Глава 3

Проснулась я – было как-то особенно темно, прямо глаз выколи. В жизни не видела ночью такой темноты – все равно, хоть что-то светится – отсвет фонарей в окно, лампочка какая-то, огонек смартфона… А тут – ничего. Мрак. Как будто мне намотали на голову черный бархат- двумя-тремя слоями и он зажал мне веки, не давая открыть глаза. Эта дрянь еще пережала мне дыхалку – и душный воздух не попадал в мои легкие, клубился где-то рядом, вызывая головокружение. Я попыталась содрать эти черные витки с лица, но руки не поднимались, они были свинцовыми и только слегка крючились пальцы, превращаясь в бесполезные когти. Как у попавшей в стальную сетку птицы. Попытка заорать тоже ни к чему не привела – я только напрягала горло, но звука не получалось. Никакого – даже сипа. Просто пустая напруга, так пытаются надуть бракованный воздушный шарик – ы…ы… и ничего.


Страх – это пустое слово. Оно ничего не выражает.
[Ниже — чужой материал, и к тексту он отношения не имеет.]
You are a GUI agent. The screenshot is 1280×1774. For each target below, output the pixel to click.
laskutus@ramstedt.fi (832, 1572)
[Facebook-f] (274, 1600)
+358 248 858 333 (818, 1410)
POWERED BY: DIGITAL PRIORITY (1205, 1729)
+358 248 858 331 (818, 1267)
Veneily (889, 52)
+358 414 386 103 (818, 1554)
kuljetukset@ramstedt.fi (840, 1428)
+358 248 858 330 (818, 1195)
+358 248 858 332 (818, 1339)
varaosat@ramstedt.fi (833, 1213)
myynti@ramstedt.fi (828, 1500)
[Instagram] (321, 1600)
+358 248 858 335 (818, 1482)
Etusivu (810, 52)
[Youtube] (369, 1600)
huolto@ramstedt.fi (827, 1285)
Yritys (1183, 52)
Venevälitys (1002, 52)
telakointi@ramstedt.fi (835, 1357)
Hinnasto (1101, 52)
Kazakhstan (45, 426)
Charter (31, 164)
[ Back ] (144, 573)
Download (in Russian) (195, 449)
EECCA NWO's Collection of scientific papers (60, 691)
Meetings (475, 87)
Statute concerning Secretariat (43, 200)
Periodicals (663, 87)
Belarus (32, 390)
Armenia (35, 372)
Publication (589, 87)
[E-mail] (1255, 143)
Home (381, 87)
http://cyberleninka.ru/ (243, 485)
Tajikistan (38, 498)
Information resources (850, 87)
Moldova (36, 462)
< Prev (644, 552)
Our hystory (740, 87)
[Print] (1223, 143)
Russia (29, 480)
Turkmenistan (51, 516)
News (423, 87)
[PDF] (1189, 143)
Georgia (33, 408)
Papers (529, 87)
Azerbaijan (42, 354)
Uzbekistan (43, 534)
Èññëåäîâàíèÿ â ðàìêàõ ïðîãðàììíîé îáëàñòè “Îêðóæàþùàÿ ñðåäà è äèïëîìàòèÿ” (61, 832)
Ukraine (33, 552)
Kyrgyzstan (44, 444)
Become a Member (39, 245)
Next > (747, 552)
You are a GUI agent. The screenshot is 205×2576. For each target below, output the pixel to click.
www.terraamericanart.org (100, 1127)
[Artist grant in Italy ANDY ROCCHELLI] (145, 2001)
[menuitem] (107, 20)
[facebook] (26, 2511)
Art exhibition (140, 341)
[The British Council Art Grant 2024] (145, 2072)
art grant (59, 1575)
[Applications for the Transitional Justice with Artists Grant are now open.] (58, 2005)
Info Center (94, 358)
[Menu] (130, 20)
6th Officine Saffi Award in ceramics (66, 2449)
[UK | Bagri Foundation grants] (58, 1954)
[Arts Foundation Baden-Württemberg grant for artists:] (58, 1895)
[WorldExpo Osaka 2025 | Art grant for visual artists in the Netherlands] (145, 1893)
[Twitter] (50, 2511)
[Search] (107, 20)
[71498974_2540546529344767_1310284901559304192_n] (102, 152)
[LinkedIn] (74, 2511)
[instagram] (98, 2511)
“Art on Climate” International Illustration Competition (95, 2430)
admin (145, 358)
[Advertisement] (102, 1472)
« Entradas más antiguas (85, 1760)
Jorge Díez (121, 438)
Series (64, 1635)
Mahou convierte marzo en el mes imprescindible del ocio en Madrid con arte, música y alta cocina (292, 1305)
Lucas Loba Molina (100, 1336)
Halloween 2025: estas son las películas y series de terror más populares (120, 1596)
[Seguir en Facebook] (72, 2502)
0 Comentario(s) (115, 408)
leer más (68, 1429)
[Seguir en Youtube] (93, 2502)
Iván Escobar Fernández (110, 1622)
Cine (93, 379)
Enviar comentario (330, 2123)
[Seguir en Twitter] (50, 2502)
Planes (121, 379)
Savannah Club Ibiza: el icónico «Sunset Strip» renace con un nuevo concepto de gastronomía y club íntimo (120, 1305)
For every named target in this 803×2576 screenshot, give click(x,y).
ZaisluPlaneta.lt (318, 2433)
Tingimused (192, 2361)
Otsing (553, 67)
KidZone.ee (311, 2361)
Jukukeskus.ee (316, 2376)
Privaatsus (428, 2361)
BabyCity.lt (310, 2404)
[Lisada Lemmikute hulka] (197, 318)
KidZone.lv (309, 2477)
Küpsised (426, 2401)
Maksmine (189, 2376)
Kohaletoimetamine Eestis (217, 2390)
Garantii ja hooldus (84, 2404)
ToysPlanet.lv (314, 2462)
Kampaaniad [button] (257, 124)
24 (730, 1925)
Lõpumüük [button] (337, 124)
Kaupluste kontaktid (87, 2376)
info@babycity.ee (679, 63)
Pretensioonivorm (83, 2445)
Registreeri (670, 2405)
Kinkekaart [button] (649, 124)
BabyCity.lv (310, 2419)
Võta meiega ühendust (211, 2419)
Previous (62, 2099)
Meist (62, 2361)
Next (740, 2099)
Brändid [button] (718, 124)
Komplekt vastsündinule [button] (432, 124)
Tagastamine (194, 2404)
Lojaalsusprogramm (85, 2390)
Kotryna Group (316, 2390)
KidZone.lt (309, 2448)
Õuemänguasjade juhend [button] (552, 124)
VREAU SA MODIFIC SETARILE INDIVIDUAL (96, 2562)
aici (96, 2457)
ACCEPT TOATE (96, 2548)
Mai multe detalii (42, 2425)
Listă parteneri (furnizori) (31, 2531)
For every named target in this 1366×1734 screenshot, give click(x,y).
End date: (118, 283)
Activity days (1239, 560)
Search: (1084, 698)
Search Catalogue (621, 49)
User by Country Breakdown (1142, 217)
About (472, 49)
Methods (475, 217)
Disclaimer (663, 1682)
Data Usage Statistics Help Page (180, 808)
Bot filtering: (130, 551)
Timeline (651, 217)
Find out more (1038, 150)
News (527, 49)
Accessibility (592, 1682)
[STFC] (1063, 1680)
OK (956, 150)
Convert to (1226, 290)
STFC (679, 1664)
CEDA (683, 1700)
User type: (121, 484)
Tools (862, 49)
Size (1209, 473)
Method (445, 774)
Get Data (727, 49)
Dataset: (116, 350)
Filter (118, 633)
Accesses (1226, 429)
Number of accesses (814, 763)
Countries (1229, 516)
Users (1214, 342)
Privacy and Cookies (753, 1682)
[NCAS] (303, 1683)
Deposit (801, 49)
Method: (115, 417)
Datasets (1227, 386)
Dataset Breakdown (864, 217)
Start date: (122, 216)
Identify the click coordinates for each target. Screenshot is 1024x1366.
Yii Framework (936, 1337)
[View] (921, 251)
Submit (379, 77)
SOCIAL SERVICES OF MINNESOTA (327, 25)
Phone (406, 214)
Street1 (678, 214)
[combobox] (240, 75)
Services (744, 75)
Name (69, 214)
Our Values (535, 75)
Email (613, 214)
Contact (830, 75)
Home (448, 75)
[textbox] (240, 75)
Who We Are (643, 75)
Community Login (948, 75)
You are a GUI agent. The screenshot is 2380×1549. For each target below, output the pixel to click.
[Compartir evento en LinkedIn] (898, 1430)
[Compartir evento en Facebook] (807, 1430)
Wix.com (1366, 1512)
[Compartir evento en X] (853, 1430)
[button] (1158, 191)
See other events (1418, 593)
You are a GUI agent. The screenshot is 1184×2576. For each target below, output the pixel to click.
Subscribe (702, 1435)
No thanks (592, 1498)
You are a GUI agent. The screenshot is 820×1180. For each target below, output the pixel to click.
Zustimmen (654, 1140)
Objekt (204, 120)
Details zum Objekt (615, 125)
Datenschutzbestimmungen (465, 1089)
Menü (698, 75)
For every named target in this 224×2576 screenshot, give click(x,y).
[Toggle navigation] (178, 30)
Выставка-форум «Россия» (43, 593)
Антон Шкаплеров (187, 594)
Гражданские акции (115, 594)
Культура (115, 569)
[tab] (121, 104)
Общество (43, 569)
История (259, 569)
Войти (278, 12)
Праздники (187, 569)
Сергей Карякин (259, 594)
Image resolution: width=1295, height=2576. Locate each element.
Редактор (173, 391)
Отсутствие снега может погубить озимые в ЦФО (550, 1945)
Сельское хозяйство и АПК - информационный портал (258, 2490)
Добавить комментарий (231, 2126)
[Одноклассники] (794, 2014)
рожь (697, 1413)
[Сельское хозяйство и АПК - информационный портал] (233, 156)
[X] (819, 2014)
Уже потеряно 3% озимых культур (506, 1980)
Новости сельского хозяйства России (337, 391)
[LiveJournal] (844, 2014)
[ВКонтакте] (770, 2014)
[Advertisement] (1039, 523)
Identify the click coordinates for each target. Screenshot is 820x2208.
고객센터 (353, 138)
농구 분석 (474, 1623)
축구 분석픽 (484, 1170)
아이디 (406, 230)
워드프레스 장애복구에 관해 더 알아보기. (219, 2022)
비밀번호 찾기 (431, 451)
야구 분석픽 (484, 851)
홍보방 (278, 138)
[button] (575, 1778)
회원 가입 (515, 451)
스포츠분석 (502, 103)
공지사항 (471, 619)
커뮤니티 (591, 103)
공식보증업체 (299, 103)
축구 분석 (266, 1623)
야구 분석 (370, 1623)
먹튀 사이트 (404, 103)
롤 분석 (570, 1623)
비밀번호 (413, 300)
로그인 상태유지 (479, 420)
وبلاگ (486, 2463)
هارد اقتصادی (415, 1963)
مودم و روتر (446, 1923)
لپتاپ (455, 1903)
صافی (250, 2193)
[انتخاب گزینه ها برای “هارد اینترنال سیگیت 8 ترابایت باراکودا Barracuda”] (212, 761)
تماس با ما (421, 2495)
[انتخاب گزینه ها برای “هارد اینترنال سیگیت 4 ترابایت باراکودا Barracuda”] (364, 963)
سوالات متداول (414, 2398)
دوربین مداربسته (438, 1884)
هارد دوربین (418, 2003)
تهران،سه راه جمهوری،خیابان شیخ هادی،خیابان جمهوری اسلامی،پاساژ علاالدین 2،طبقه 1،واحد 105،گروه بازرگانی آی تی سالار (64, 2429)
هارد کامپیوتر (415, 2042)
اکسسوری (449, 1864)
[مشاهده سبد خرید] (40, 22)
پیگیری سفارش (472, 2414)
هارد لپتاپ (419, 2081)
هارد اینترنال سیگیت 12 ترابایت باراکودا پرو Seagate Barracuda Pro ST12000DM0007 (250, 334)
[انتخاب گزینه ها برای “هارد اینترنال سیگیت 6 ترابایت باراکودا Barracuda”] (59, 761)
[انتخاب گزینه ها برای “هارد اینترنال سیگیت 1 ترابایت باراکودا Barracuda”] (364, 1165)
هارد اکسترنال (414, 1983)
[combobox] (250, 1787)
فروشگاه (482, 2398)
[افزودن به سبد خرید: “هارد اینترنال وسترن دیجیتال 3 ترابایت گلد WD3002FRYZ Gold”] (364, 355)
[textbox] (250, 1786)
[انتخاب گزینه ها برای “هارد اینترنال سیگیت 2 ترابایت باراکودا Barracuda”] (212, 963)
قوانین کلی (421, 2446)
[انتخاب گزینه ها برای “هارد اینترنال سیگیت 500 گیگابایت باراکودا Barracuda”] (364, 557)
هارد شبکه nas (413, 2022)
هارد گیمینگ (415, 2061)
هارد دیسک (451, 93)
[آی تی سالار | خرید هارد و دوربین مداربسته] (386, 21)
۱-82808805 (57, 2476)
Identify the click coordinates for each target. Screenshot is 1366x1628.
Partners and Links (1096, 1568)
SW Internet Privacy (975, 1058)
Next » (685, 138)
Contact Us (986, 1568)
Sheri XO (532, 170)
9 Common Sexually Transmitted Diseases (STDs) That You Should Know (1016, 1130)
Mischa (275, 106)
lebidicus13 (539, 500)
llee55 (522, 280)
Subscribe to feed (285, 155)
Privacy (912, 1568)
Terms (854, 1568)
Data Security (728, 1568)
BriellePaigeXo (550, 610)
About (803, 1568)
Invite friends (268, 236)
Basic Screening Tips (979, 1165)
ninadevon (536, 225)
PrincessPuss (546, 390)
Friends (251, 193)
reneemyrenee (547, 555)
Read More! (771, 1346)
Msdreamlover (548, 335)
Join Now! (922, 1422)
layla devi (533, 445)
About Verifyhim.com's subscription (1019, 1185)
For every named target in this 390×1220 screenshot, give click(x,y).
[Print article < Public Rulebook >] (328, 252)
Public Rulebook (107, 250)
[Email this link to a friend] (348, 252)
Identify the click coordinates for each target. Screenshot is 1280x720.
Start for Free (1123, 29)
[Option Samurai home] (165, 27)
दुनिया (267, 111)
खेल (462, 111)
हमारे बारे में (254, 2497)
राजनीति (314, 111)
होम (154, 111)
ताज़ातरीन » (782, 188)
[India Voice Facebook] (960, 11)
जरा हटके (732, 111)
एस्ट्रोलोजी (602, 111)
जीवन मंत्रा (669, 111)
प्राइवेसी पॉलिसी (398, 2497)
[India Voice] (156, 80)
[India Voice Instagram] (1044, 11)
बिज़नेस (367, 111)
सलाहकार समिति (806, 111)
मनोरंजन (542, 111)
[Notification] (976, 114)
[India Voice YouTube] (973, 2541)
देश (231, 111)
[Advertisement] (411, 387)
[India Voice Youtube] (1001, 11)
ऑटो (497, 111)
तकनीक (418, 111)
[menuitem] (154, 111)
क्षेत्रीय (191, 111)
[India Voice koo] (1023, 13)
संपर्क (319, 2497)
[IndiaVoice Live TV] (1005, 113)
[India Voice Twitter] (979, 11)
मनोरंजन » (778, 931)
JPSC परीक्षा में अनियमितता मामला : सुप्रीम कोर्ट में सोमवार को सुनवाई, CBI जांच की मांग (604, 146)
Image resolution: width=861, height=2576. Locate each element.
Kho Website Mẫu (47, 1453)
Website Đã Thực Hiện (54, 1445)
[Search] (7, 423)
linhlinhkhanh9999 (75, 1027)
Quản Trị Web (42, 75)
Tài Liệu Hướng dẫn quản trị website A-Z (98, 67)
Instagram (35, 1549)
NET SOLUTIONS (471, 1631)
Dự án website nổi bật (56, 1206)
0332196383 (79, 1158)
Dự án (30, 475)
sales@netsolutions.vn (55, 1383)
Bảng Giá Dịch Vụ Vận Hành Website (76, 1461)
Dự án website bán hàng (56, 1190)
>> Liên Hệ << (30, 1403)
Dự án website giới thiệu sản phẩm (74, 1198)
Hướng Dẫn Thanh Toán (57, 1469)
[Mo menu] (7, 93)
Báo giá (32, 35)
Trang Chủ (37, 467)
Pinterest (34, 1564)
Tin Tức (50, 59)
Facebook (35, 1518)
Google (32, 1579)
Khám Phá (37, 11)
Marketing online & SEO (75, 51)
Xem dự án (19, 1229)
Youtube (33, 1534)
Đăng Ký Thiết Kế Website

То что я чувствовала – наверное поймет только тот, на кого медленно опускают бетонную плиту и она уже касается грудной клетки. Я дико пучила глаза, скребла когтями, которые, казалось, росли, впиваясь в матрас, напрягалась изо всех сил и… задыхалась. Осталось явно немного – доля секунды и смерть станет облегчением – как вдруг острый желто-зеленый огонек разрезал темноту.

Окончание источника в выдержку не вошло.